First-line ART was defined as standard combinations of NRTI/NNRTI triple therapy [29]: zidovudine (AZT)/stavudine (D4T)/tenofovir (TDF) + lamivudine (3TC) + efavirenz (EFV)/nevirapine (NVP). Treatment history was described using the total treatment duration and the composition of the specific ART regimens. Treatment start and stop dates were converted into an aggregate indicator of the total treatment duration. Treatment duration was represented as either failure after less than or equal to 1 year of first-line treatment or failure after more than 1 year of treatment.

Resistance mutations were based on definitions in the International Antiviral Society (IAS)-USA mutation list [30]. Because we were interested in the occurrence of all amino acids mutations associated with resistance, sequences were represented as a binary string with each position labeled as “mutation” or “no mutation”. A position has a mutation if its amino acid is listed in the IAS list. Sequences were subtyped using the Stanford database tools [27].

Hierarchical Model of Mutation Frequencies and Treatment Susceptibility

We constructed a hierarchical model to characterize resistance mutation variation with respect to treatment histories and subtype genetic backgrounds. Frequencies of each mutation were modeled as a beta binomial. The logit of the beta prior mean was parameterized by the position (1 of 31 resistance positions described in [30]), subtype (A, B, C, D, F, G, CRF01_AE, and CRF02_AG), ART regimen at the time of failure (1 of the triple-therapy combinations), and treatment duration. Additional details are discussed in the Supplementary Data.

Ising Model of Resistance Position Dependencies

We used an Ising/Boltzmann model to examine association between pairs of resistance positions as an undirected graph. For each subtype, we fitted the Ising model/Boltzmann distribution to the mutation statuses of the resistance positions, adjusted for the treatment type and duration of each subject. Details of the Ising model are in the Supplementary Data.

Predicted Susceptibility to Future Treatment

To examine the impact of first-line resistance outcomes, we determine the predicted susceptibility to future ART options. The susceptibility of each sequence was determined using the Stanford HIV database tools [27]. The distribution of susceptibility scores was determined for each subtype, treatment history composition, and treatment history duration.

RESULTS

From an initial aggregated, multicohort dataset of 59 002 sequences, most sequences (57 017) were excluded because patients were ART-naive at the time of genotyping or not failing a triple-therapy first-line ART regimen, leaving 1985 sequences. After applying quality control criteria [28] and removing sequences with missing treatment history information, 1425 sequences remained (Figure 1). Of these sequences, there were 202 of subtype B and 1223 of non-B subtypes including 696 of subtype C, 44 of subtype G, 351 of CRF01_AE, 58 of CRF02_AG, and 74 of other subtypes (A/D/F/H/K; each with <30 available sequences). Although all subtype data were used in estimating the model, the results focus on subtypes for which the largest number of sequences are available (B/C/G/CRF01_AE/CRF02_AG).

Figure 1.

Figure 1.

The graphic illustrates the sequence dataset composition. The spine plot shows dataset subtype composition (horizontal axes) as a function of (A) first-line antiretroviral therapy (ART)-specific regimens and (B) first-line ART duration. Each column corresponds to a subtype, and the width of the column represents the proportion of sequences available from each subtype. The height of each tile represents the proportion of each regimen within that subtype. Thus, the area of each tile is proportional to the fraction of the dataset composed of a particular subtype and treatment composition/duration. Colors correspond to the (A) first-line regimen composition and (B) treatment duration presented in the legends. Numbers above each subtype column correspond to the total number of sequences in each subtype.

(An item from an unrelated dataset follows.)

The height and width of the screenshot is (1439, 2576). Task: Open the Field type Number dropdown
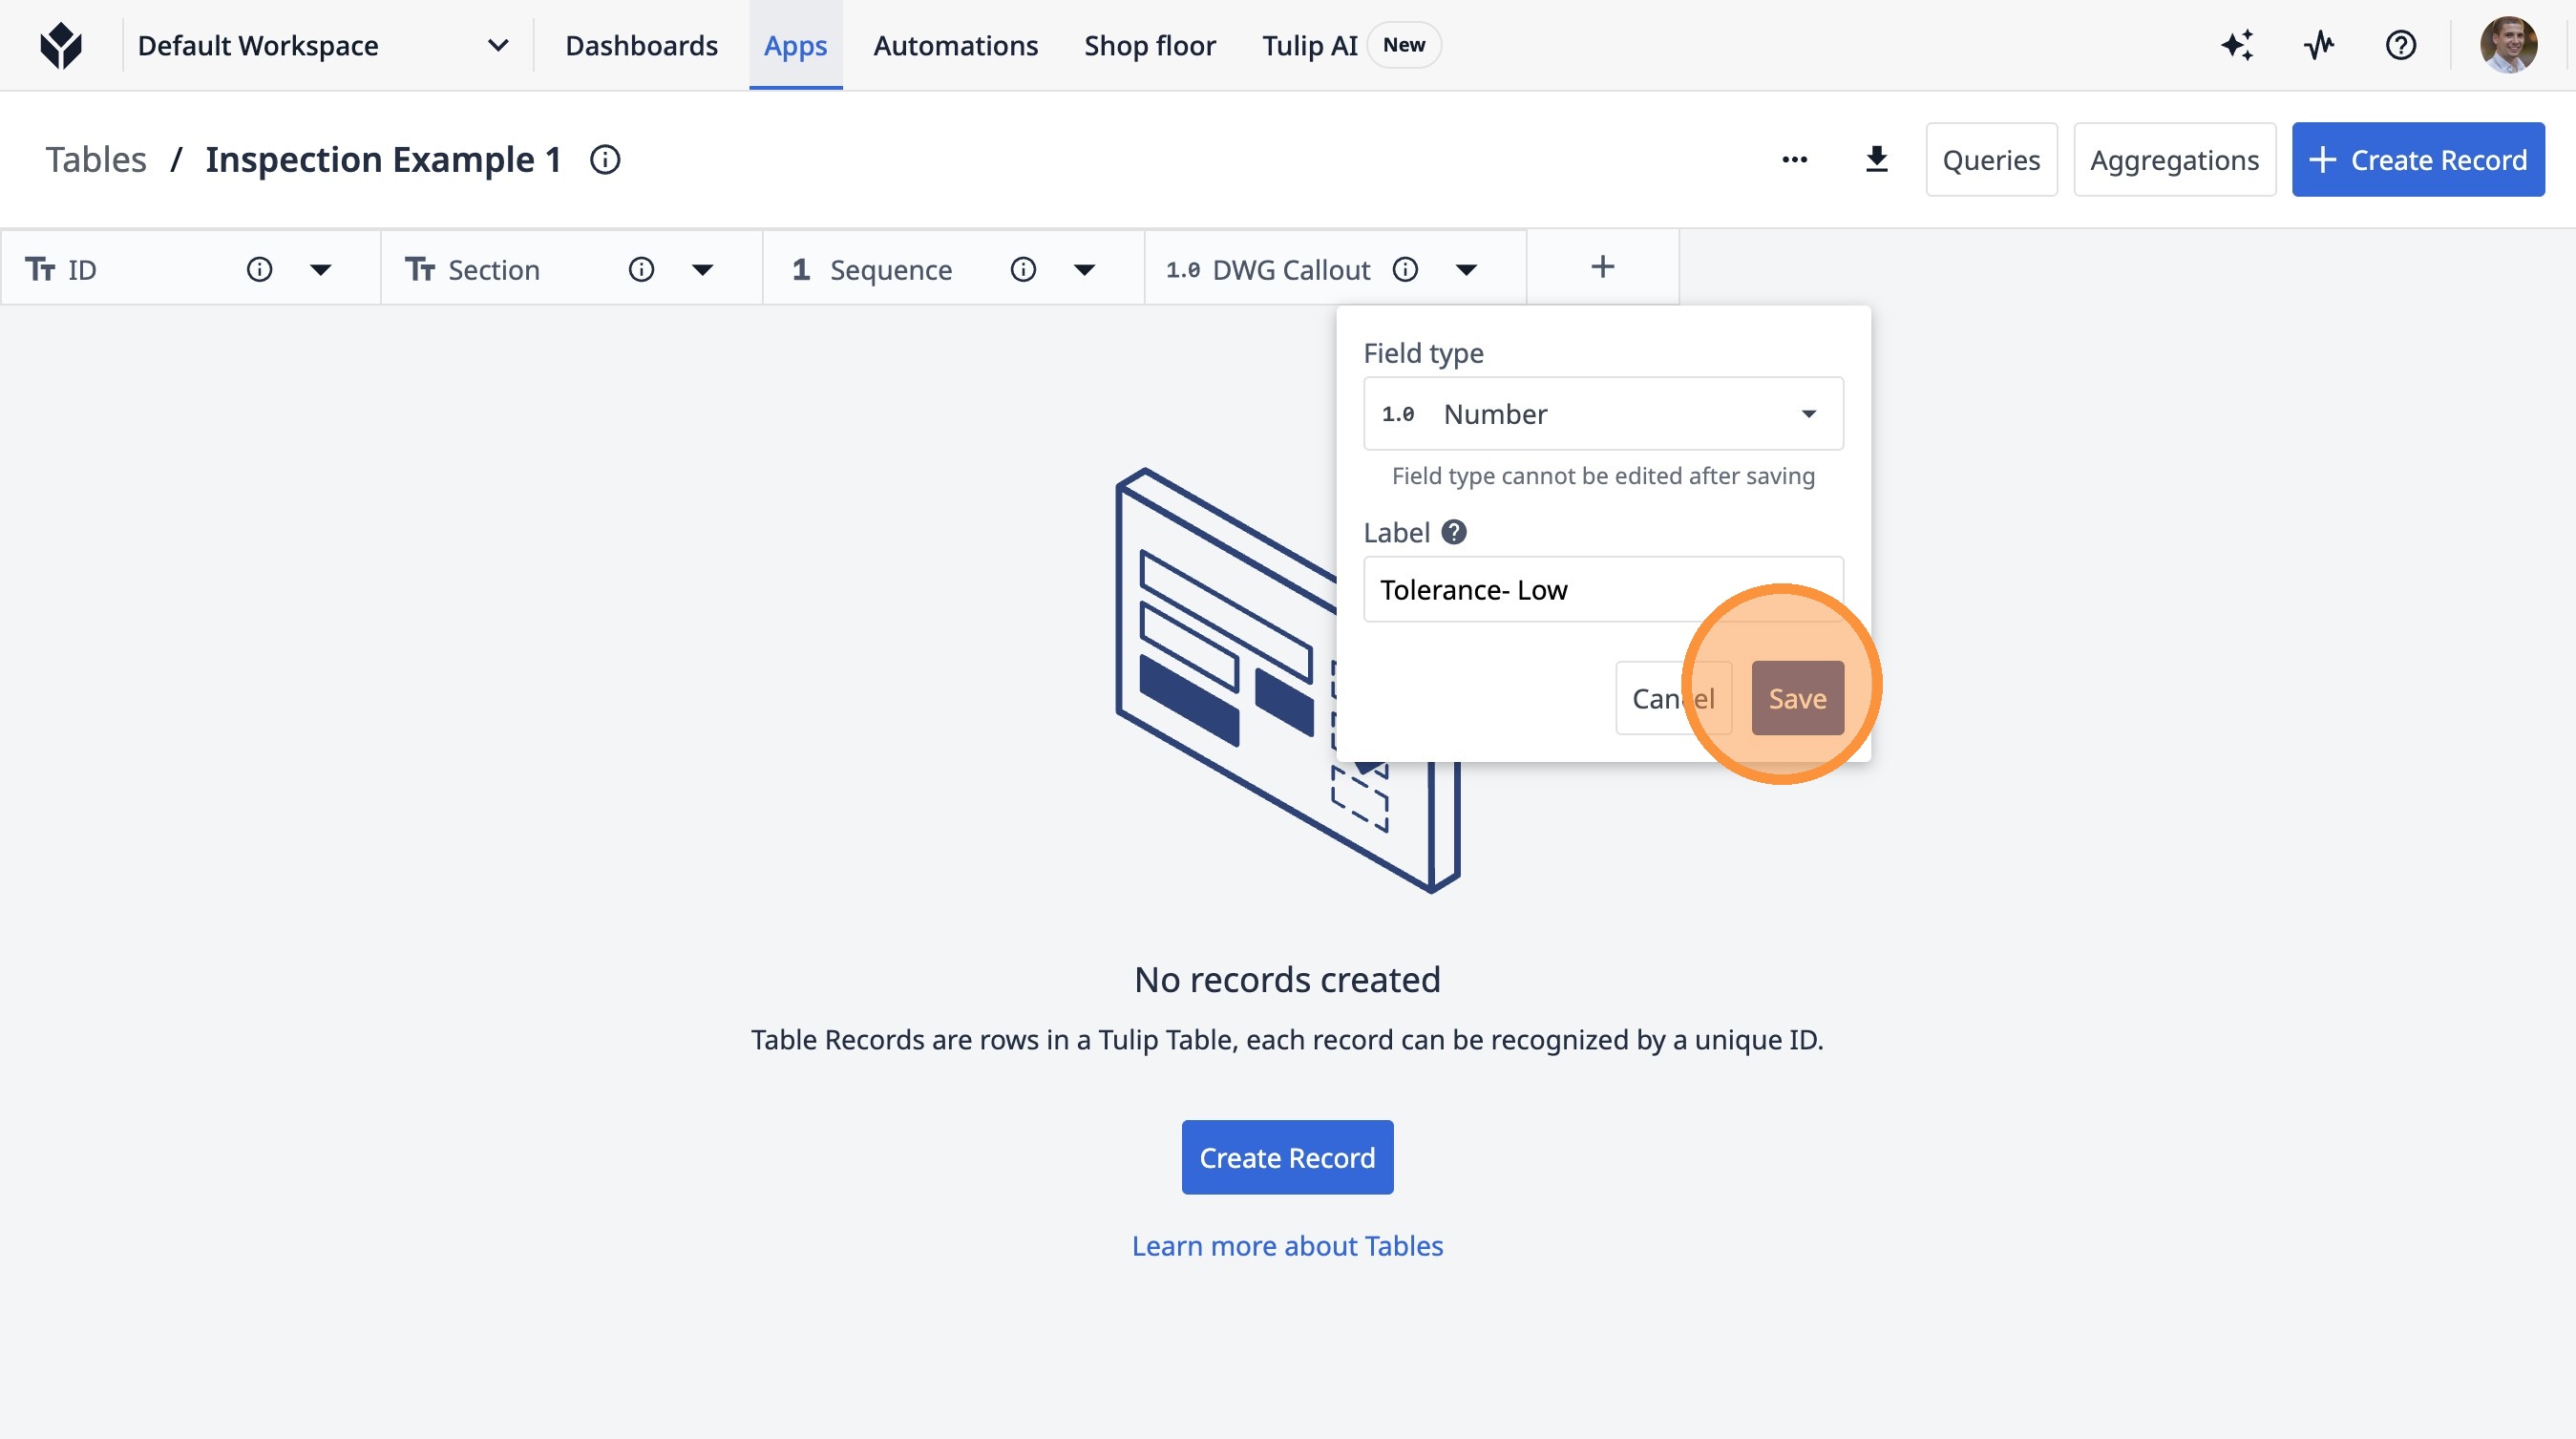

The population composition of treatment regimens and durations is displayed in Figure 1, which shows substantial variability across subtypes. The most common ART regimens in this dataset were nevirapine-containing zidovudine/stavudine regimens (57%) followed by efavirenz-containing zidovudine/stavudine regimens (40%). The remaining 3% of sequences were tenofovir-containing efavirenz and nevirapine regimens, which were incorporated more recently into WHO recommendations [2]. Although tenofovir was added to treatment guidelines more recently, prior alternatives remain in widespread use. Treatment duration prior to failure was approximately evenly divided between within 1 year of treatment (with a range of 31%–61%) and more than 1 year of treatment (with a range of 39%–69%).

Estimates of DRM frequencies across subtypes are shown in Figure 2. Differences in mutation frequencies between subtypes are shown in Figure 3. We also examined variation in DRM frequency across the different first-line treatment regimens (Supplementary Figures 1 and 2). Together, these figures illustrate how resistance mutation frequencies after first-line ART failure differ between subtypes.

Figure 2.

Figure 2.

The graphic illustrates frequency estimates of mutations at resistance positions across subtypes. Frequencies of mutations are shown for all (A) reverse-transcriptase resistance positions and specifically for (B) K65R and 106 M/I/A. In both (A) and (B), 3 estimates of mutation frequency (y axis) are shown: (1) the raw counting estimate with an Agresti-Coull binomial 95% confidence interval in blue, (2) the posterior estimate for each position within each treatment composition without poststratification with a 95% credible interval in green, and (3) the posterior estimate within each treatment composition with poststratification with a 95% credible interval in black. Abbreviations: NRTI, nucleoside reverse-transcriptase inhibitor; NNRTI, nonnucleoside RTI; TAMS, thymidine analog mutations.

Figure 3.

Figure 3.

The graphic illustrates estimates of differences in mutation frequency at resistance-associated positions between sequences from patients failing first-line antiretroviral therapy across different subtypes. Mutations are categorized into thymidine analog mutations (TAMS), nonnucleoside reverse-transcriptase inhibitors (NRTI Other), and nucleoside reverse-transcriptase inhibitors (NNRTI) mutations. Contrasts are performed using posterior estimates of each subtype with poststratification to account for different treatment composition within each subtype population. The y axis indicates the differences in mutation frequency. Every position in each subtype is compared with that position in all other subtypes, and position number in each row indicates significantly different results. The colors indicate the comparison subtype.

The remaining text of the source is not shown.